Августина робко вошла. В глубине прохладного будуара она увидела герцогиню, томно возлежавшую на зеленой бархатной оттоманке, в полукруге, образованном мягкими складками муслина, подбитого золотистым атласом. Позолоченные бронзовые украшения, расположенные с художественным вкусом, венчали этот своеобразный балдахин, под которым герцогиня лежала, словно античная статуя. Темный оттенок бархата еще ярче выделял все ее очарование. Полусвет, выгодный для ее красоты, был, казалось, скорее отсветом, чем светом. Редкие цветы в роскошных севрских вазах подымали свои благоуханные головки. Когда эта картина предстала перед глазами удивленной Августины, она шла так тихо, что могла поймать взгляд обольстительницы. Этот взгляд, казалось, говорил какому-то лицу, которого жена художника сразу не заметила: «Останьтесь, вы посмотрите на красивую женщину, а для меня этот визит будет менее скучным». Герцогиня встала навстречу Августине и усадила ее возле себя.

— Какому счастливому случаю я обязана этим посещением? — сказала она с обворожительной улыбкой.

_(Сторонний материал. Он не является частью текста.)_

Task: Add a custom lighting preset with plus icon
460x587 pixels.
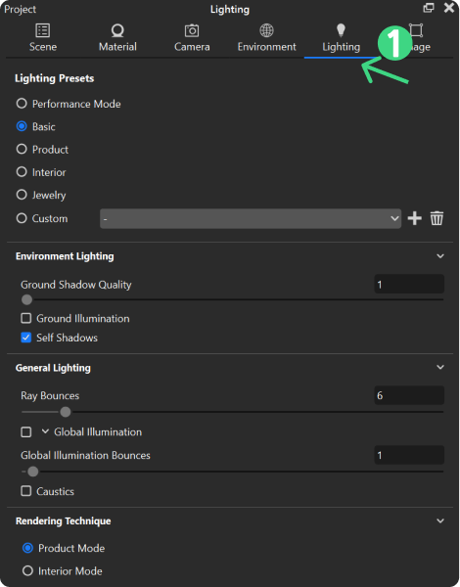Action: [x=414, y=218]
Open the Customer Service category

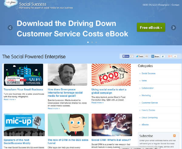[x=150, y=103]
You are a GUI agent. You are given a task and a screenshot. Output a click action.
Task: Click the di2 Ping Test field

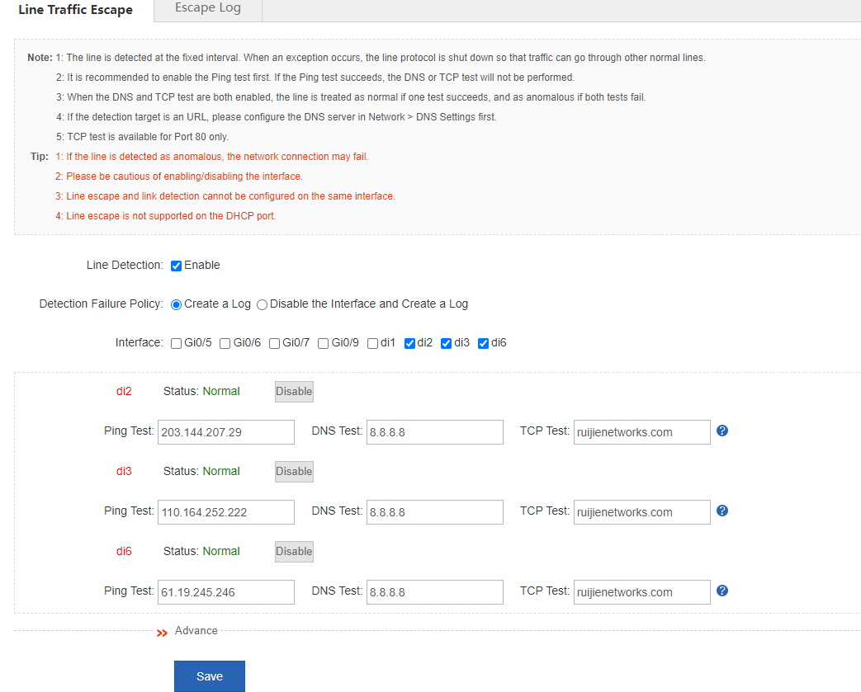225,432
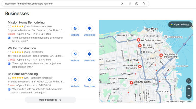Open Google Lens image search
The width and height of the screenshot is (196, 109).
[137, 4]
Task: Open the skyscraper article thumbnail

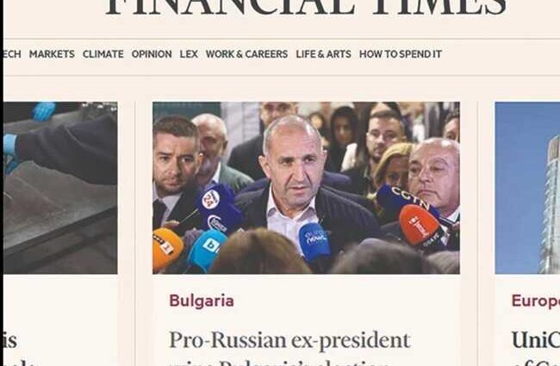Action: 527,188
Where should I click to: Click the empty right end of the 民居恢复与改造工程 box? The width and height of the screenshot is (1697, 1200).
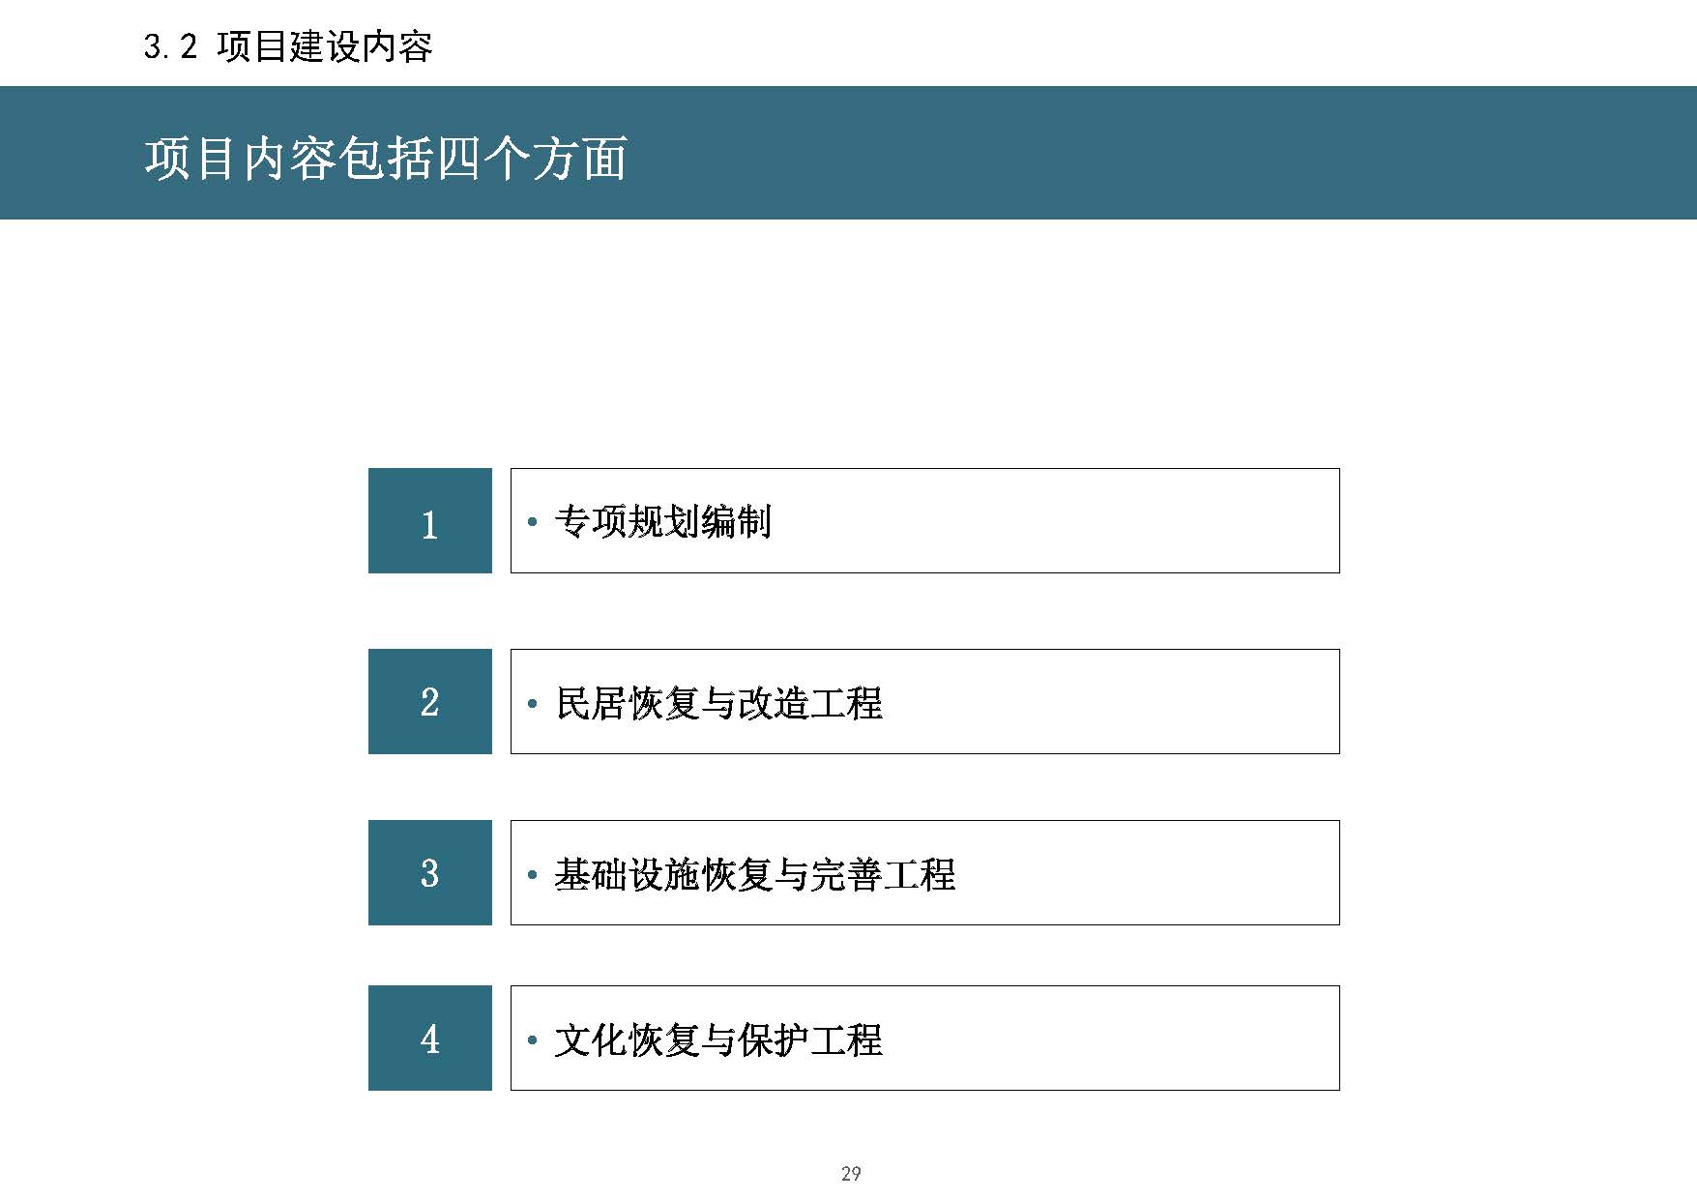1112,702
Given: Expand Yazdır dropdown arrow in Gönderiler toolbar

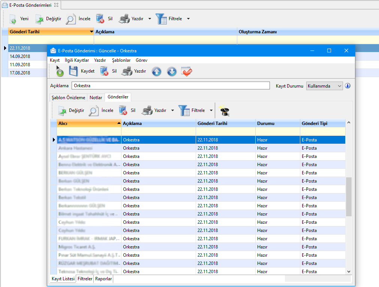Looking at the screenshot, I should click(172, 110).
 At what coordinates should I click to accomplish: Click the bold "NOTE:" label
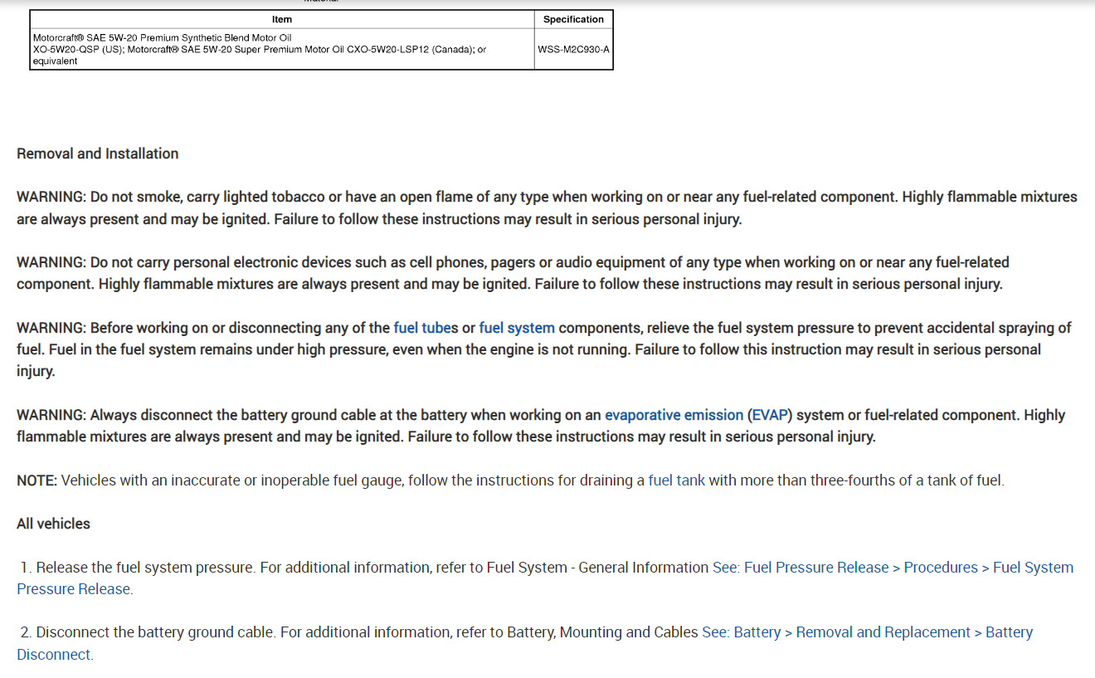click(37, 480)
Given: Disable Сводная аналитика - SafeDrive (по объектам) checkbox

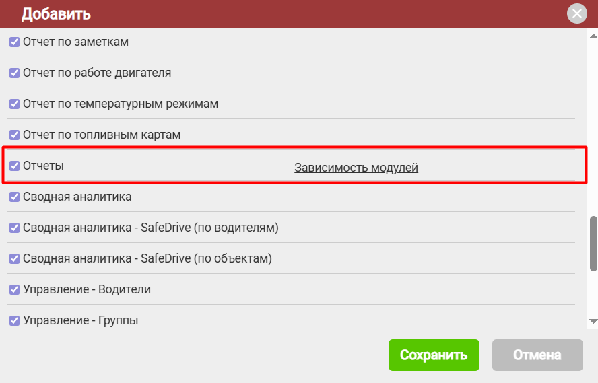Looking at the screenshot, I should [14, 259].
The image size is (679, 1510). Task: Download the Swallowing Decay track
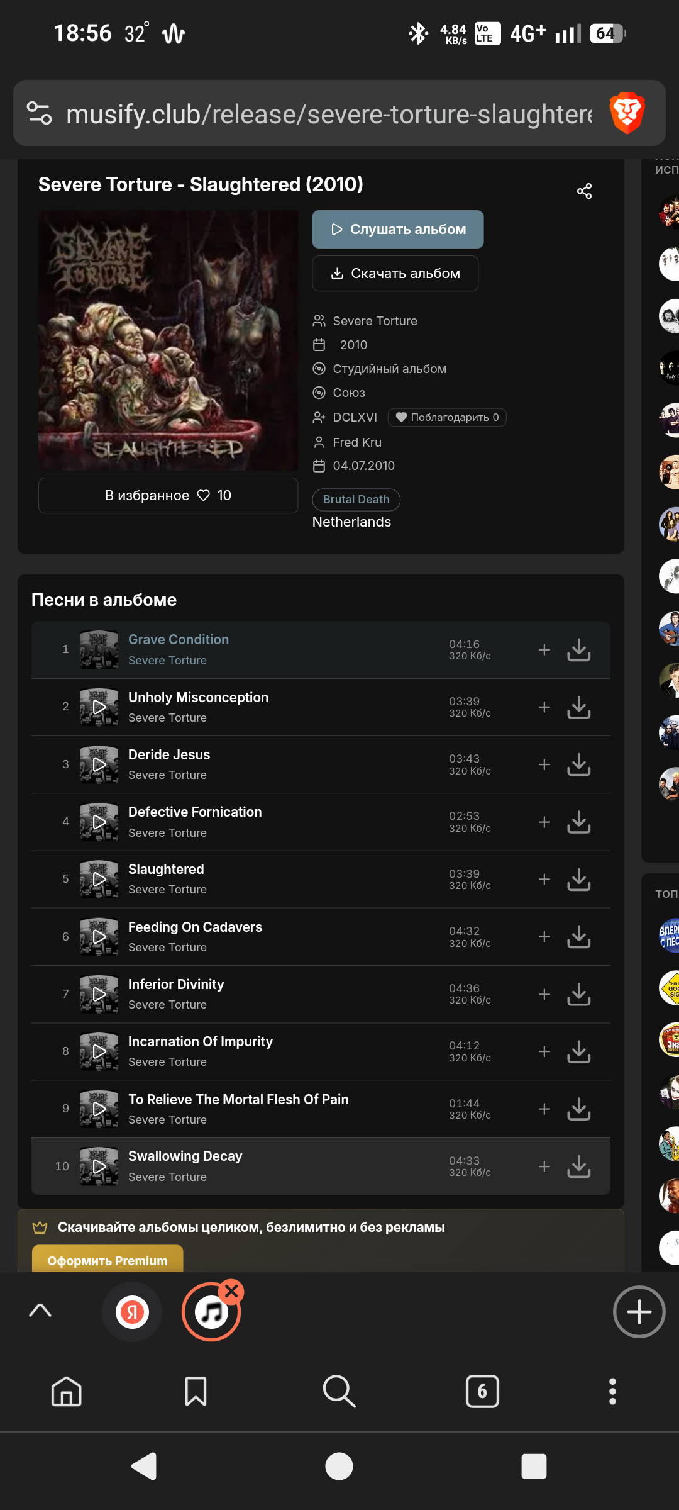pos(578,1166)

«Зачем такая лживость?» — подумала Августина, ответив только наклонением головы.

Ее молчание было вынужденно: она видела перед собой лишнего свидетеля — самого молодого, статного и видного из всех полковников французской армии. Полуштатский костюм еще сильнее подчеркивал его изящество. Лицо, исполненное жизни, уже само по себе достаточно выразительное, было еще более ярким благодаря закрученным черным как смоль усикам, густой бородке, холеным узким бакенбардам и смело взлохмаченной копне черных волос. Он играл хлыстиком, и это подчеркивало непринужденность, довольство, которые так соответствовали и выражению удовлетворения на его лице, и изысканности одежды. Орденские ленточки в петлице были прикреплены небрежно; казалось, он более гордится своей красивой внешностью, чем храбростью. Жена художника вскинула глаза на герцогиню Карильяно, указав ей на полковника взглядом, значение которого было сразу понято.